→ **Work to be completed**:
Print the data that follows exactly, leaving nothing out.

=== Begin Enclosure ===

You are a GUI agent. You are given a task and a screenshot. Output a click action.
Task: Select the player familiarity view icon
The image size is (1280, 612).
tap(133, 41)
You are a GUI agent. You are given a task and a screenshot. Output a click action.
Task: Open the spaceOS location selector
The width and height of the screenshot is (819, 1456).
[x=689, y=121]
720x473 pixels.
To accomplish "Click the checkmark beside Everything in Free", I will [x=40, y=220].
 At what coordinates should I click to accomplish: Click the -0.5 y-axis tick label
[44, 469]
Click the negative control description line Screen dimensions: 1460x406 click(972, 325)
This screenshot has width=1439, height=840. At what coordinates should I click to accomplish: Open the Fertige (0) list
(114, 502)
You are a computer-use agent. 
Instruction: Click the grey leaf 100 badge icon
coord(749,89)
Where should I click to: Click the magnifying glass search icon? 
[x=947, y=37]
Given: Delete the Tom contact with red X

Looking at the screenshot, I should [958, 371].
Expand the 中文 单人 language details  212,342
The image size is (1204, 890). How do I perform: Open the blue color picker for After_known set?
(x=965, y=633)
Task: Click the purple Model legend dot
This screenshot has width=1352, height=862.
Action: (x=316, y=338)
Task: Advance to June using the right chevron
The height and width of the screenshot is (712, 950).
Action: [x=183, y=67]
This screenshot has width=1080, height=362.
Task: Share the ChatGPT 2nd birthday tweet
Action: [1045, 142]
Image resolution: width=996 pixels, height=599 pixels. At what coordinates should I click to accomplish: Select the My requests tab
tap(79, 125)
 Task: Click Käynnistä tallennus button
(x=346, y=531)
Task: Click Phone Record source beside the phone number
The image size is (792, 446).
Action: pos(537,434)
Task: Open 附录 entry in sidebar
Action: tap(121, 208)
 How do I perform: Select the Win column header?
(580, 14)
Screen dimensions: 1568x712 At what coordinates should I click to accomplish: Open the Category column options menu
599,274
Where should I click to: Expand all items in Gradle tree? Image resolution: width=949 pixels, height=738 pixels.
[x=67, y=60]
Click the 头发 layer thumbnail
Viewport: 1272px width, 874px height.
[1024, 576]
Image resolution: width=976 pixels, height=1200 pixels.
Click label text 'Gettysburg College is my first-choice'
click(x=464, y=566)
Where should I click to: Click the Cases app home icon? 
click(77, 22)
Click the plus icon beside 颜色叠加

=== End Enclosure ===

→ **Expected output**:
You are a GUI agent. You are given a task and a screenshot. Output a click action.
Task: Select the player familiarity view icon
The image size is (1280, 612).
tap(133, 41)
You are a GUI agent. You are given a task and a screenshot. Output a click action.
Task: Open the spaceOS location selector
The width and height of the screenshot is (819, 1456).
[x=689, y=121]
720x473 pixels.
To accomplish "Click the checkmark beside Everything in Free", I will [x=40, y=220].
 At what coordinates should I click to accomplish: Click the -0.5 y-axis tick label
[44, 469]
Click the negative control description line Screen dimensions: 1460x406 click(972, 325)
This screenshot has width=1439, height=840. At what coordinates should I click to accomplish: Open the Fertige (0) list
(114, 502)
You are a computer-use agent. 
Instruction: Click the grey leaf 100 badge icon
coord(749,89)
Where should I click to: Click the magnifying glass search icon? 
[x=947, y=37]
Given: Delete the Tom contact with red X

Looking at the screenshot, I should [958, 371].
Expand the 中文 单人 language details  212,342
The image size is (1204, 890). How do I perform: Open the blue color picker for After_known set?
(x=965, y=633)
Task: Click the purple Model legend dot
This screenshot has width=1352, height=862.
Action: (x=316, y=338)
Task: Advance to June using the right chevron
The height and width of the screenshot is (712, 950).
Action: [x=183, y=67]
This screenshot has width=1080, height=362.
Task: Share the ChatGPT 2nd birthday tweet
Action: [1045, 142]
Image resolution: width=996 pixels, height=599 pixels. At what coordinates should I click to accomplish: Select the My requests tab
tap(79, 125)
 Task: Click Käynnistä tallennus button
(x=346, y=531)
Task: Click Phone Record source beside the phone number
The image size is (792, 446).
Action: pos(537,434)
Task: Open 附录 entry in sidebar
Action: tap(121, 208)
 How do I perform: Select the Win column header?
(580, 14)
Screen dimensions: 1568x712 At what coordinates should I click to accomplish: Open the Category column options menu
599,274
Where should I click to: Expand all items in Gradle tree? Image resolution: width=949 pixels, height=738 pixels.
[x=67, y=60]
Click the 头发 layer thumbnail
Viewport: 1272px width, 874px height.
[1024, 576]
Image resolution: width=976 pixels, height=1200 pixels.
Click label text 'Gettysburg College is my first-choice'
click(x=464, y=566)
Where should I click to: Click the Cases app home icon? 
click(77, 22)
Click the plus icon beside 颜色叠加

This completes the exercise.